Set down without change every line from the line that contains "Open the Port 4 Speed dropdown" through the end of the listing, and only those lines. No pictures.
───── INPUT
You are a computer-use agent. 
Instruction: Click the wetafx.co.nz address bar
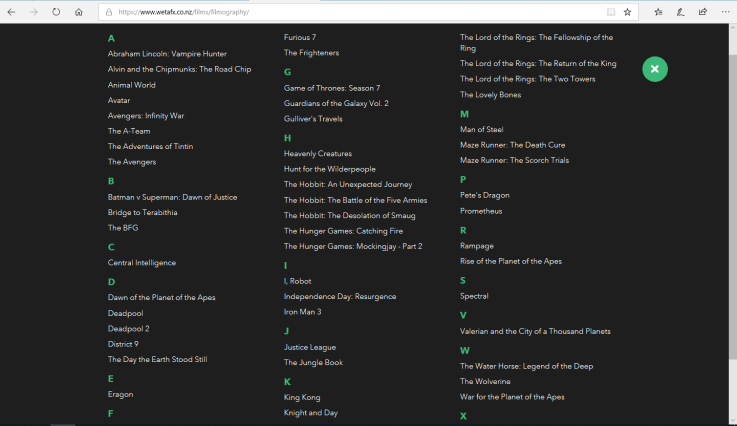[x=350, y=12]
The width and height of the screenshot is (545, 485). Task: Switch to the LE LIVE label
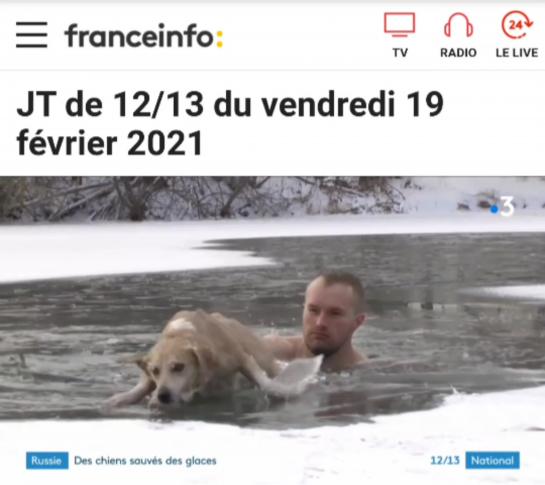(x=517, y=53)
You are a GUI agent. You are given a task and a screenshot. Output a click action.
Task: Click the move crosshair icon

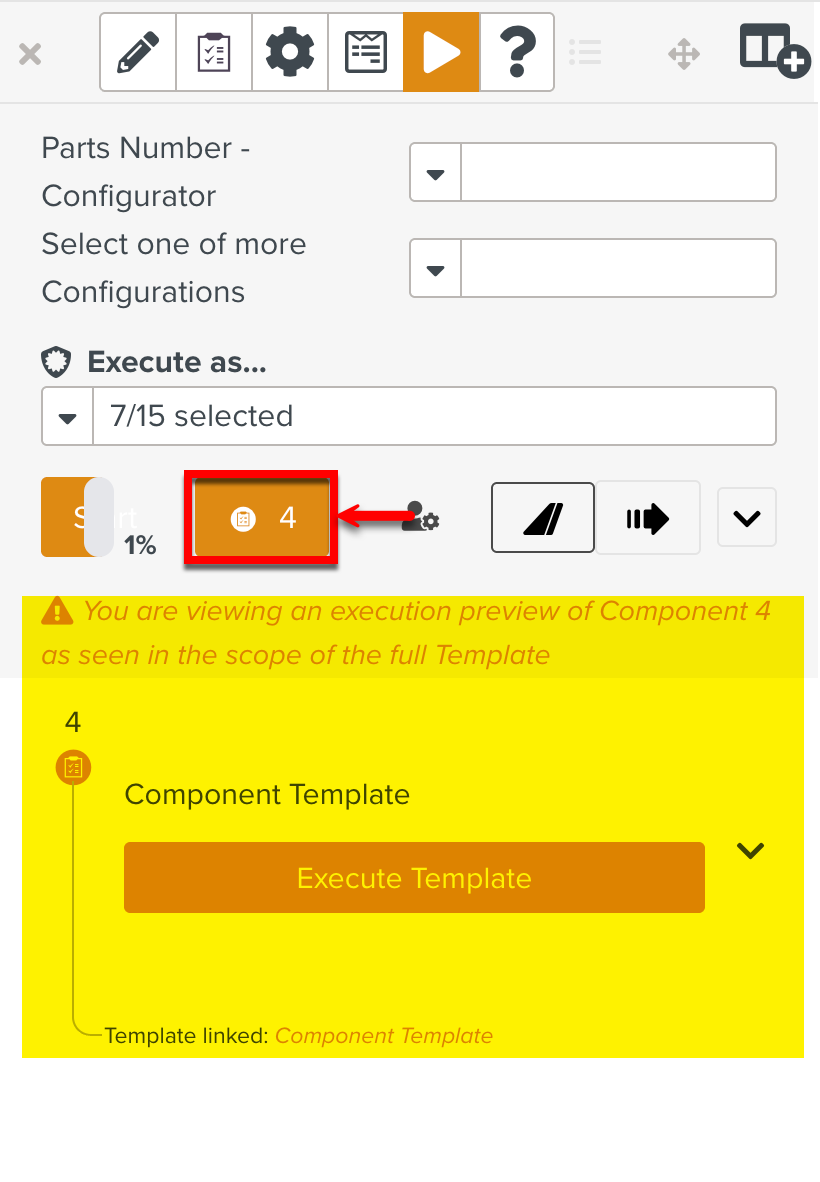[x=684, y=54]
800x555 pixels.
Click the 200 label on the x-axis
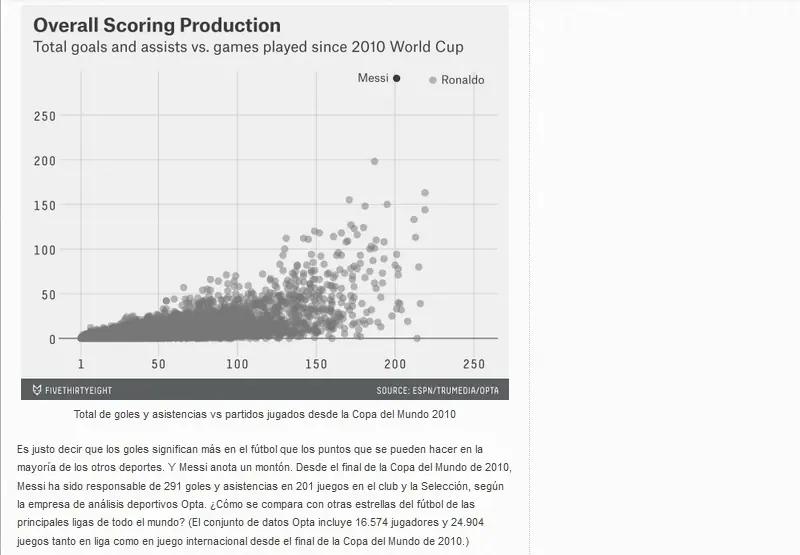(395, 364)
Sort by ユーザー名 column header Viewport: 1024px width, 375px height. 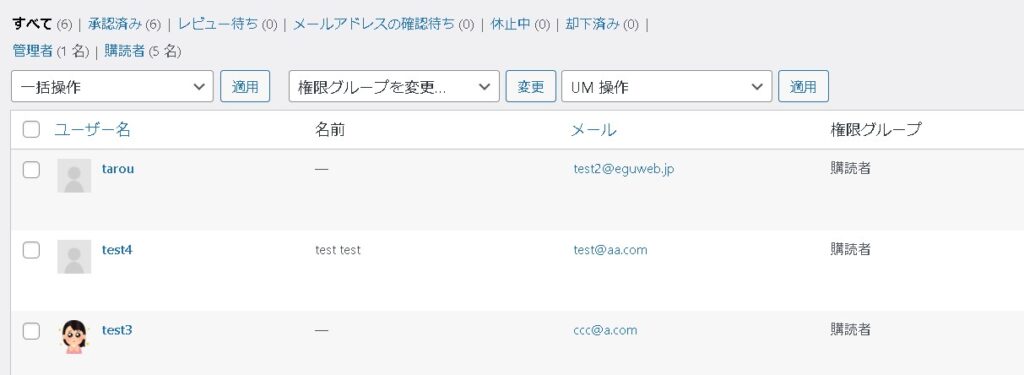[x=92, y=129]
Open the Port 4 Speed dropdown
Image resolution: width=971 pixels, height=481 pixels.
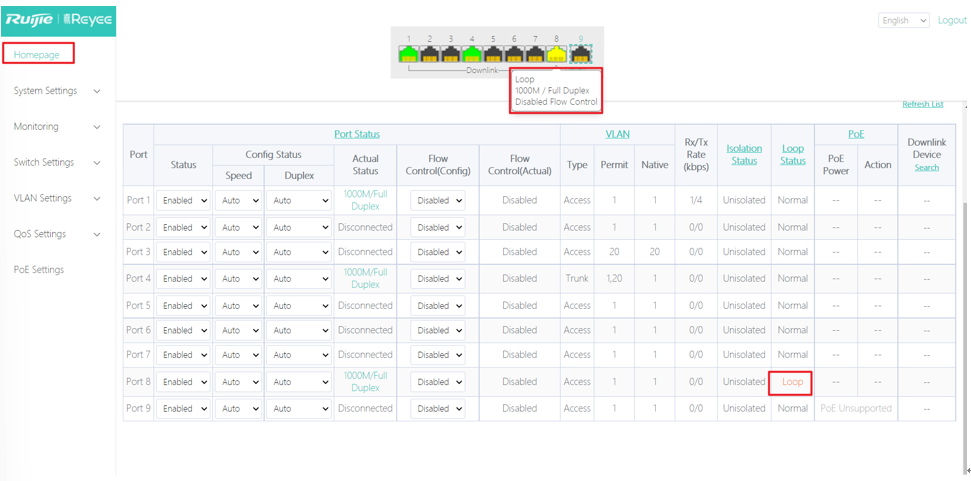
──────────
> SOLUTION TO THE PROBLEM:
Open the Port 4 Speed dropdown
Image resolution: width=971 pixels, height=481 pixels.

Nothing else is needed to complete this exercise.